Hi and welcome
It appears the comoumdin is manageable for you? BC of course that why I chose a tissue valve and know that has been the subject of numerous posts on VR.
Basically there are only a few corner cases where warfarin (coumadin is but one trade name, rather like saying "Ford" for cars) and in the greater majority of situations its quite managable. Indeed as you age you may find that its preferable to be on some sort of anti-coagulant to prevent strokes ...
The reality of warfarin management is reasonably simple:
- you have an INR range to remain within (lets leave aside that acronym for now) and you simply keep it in range with small *(usually no) adjustments in dose as needed.
- the INR numbers you're assigned are reasonably gracious and falling out side of those for a short time is not as critical as it once was (with older valves back in the 70's and before)
- you need to ensure that you do maintain your dose and don't skip taking your pills (much) and put in place systems (like a pill box and some alarms) to make sure you don't forget
Point 1 implies monitoring your INR levels which is done simply at home with a machine such as a Roche Coaguchek, or as a last resort going to a lab (I have been monitoring at home for nearly 10 years now, and some here on this forum even longer.
There is a lot of myth around things like foods and drinking a few beers, but they just don't bear rational scrutiny.
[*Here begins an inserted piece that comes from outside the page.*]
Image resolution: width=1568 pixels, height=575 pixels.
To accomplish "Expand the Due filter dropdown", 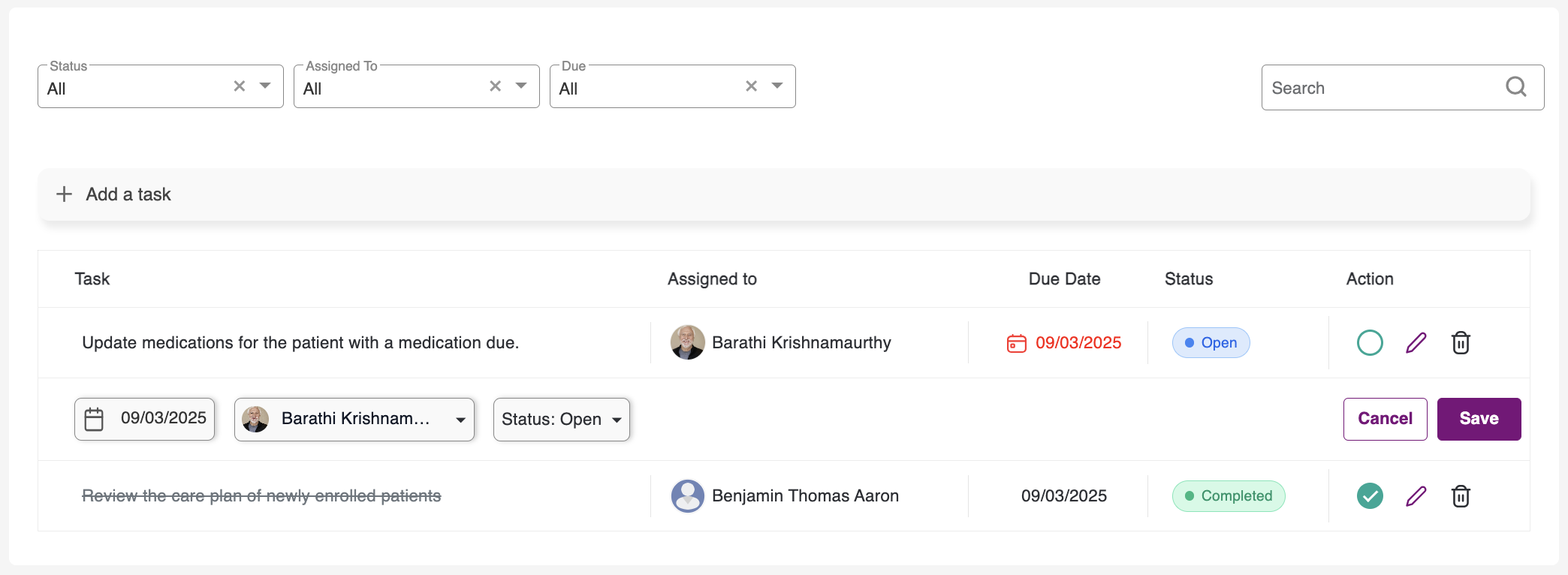I will tap(777, 86).
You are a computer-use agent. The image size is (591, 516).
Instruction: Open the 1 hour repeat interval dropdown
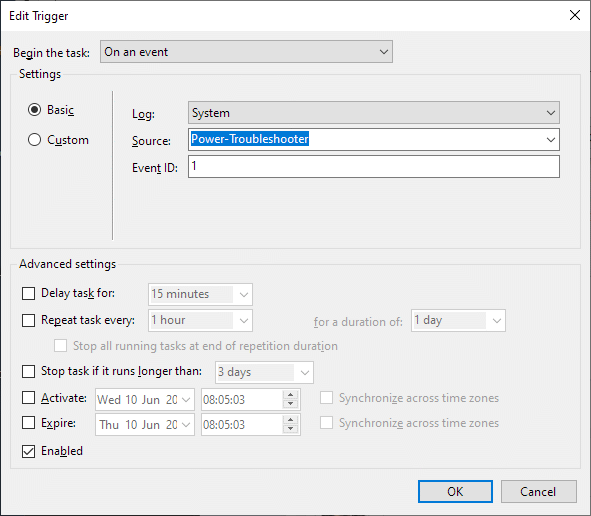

I have a blog post written to the managing INR here:
http://cjeastwd.blogspot.com/2014/09/managing-my-inr.html
its not specifically intended as a quick introduction but as a resource. However it begins like this:
Firstly - the good news
I wanted to say that
managing my INR myself is incredibly simple and
takes me about 5 minutes per week. Learning to use an INR monitoring machine is dead simple (a quick video provided) and (almost) any ***** can do it. If you buy strips online they cost so little that if you are an able bodied person you just couldn't consider doing it any other way.
By using the Coaguchek XS I have been essentially
free to travel as I wish (moved from Australia for a year in Finland, traveled to the UK and other places) and
more or less unbound in any way by being on anticoagulants.
As a bonus its
been really cheap, with tests costing me less than $6 per test.
In this post my main focus is on those of us who are on anti-coagulants for the fact that we have a mechanical heart valve. As I understand it there are quite a few out there who simply do not monitor their INR after their heart valve replacement, and perhaps bumble along with a fixed dose and no idea if its good or bad.
So my Valve Brothers and Sisters if you are still reading its all good news. I encourage you to go to eBay and buy a Coaguchek XS (
or simmilar) get online for strips and look after your health, for your self by yourself!
In a nut shell what I do is:
- sample my blood to determine my INR
- write that down (spread sheet, but book works)
- determine if its been over time falling or rising (a graph on a SS really helps)
- make a small adjustment to my dose if needed to correct for my INR falling or rising (usually adjustment isn't needed and its better to leave it alone, more later)
That's it ...
compared to a diabetic, life on warfarin is really simple.
some posts from here you should consider fishing through
https://www.valvereplacement.org/threads/how-long-can-you-go-without-it.887951/
https://www.valvereplacement.org/threads/can-i-drink-a-damn-beer.856271/
feel free to hit back with questions.
Whatever you decide you want when you actually have a truthful view of the facts is exactly what you should do.